Sorry for being unclear.
Re:
Date: Saturday, 7 February 2004 13:28 (UTC)How can father sound like bother? That's crazier than the previous one! *baffled*
Re:
Date: Saturday, 7 February 2004 14:25 (UTC)They can.
Trust me.
(...I can hear the difference when someone else talks, and-- for the Mary/merry/marry one, at least-- can force myself to pronounce them differently, but in my normal speech, they just merge.)
One thing is that in some dialects (both age-related and location-related), there's a vowel that doesn't really exist in most contexts. I'm not sure which of the father/bother pair it is, but there's a cot/caught pair that I pronounce the same, and... I think it's that the vowel in caught is the higher one (that in IPA looks like a backwards c). But in my dialect, that vowel's mostly been merged into the vowel of cot. And the father/bother thing is the same vowel set, I think.
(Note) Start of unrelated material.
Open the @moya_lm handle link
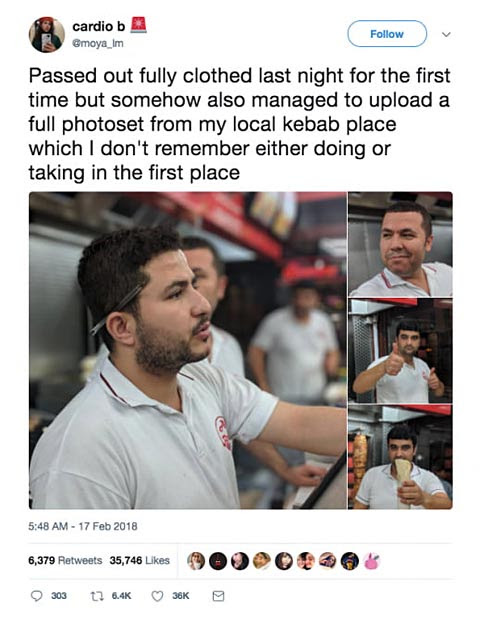This screenshot has height=624, width=480. point(98,43)
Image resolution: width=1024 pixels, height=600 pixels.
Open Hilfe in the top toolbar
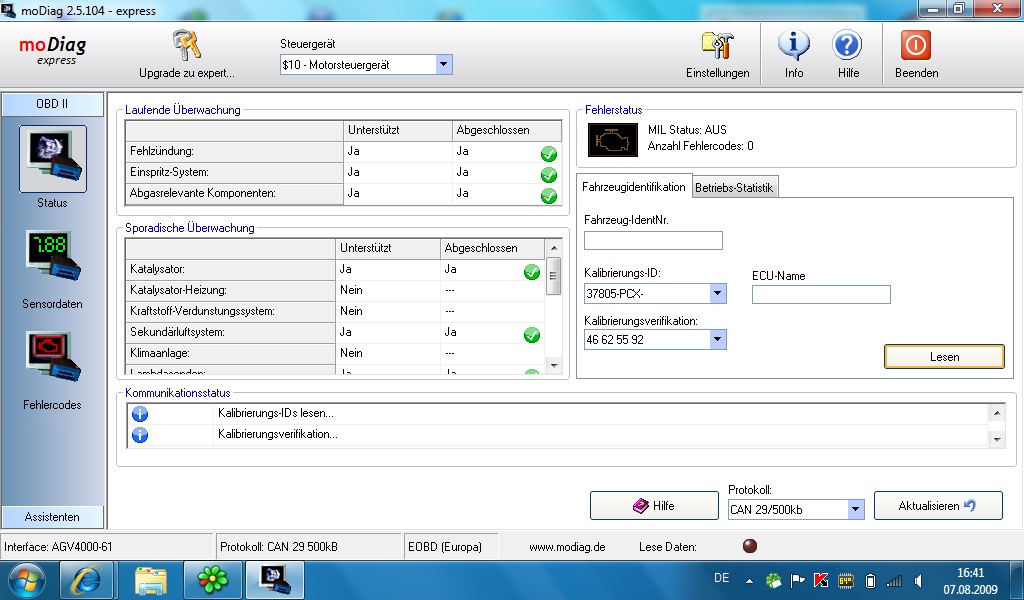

It's a matter of the dialect you're used to, and the dialects you've been exposed to. For me, the things you find crazy are perfectly /normal/. *grin*
Re:
Date: Saturday, 7 February 2004 17:32 (UTC)I pronounce merry, marry, and Mary all as ['mej.r\ij]. Cot and caught are both [k_hat], and father is ['faD.r\=] and bother is ['baD.r\=].
EDIT
Date: Saturday, 7 February 2004 17:33 (UTC)Re:
Date: Saturday, 7 February 2004 12:52 (UTC)And yep, it's the vowel sounds represented by the 'a' in "father" and the 'o' in "bother"...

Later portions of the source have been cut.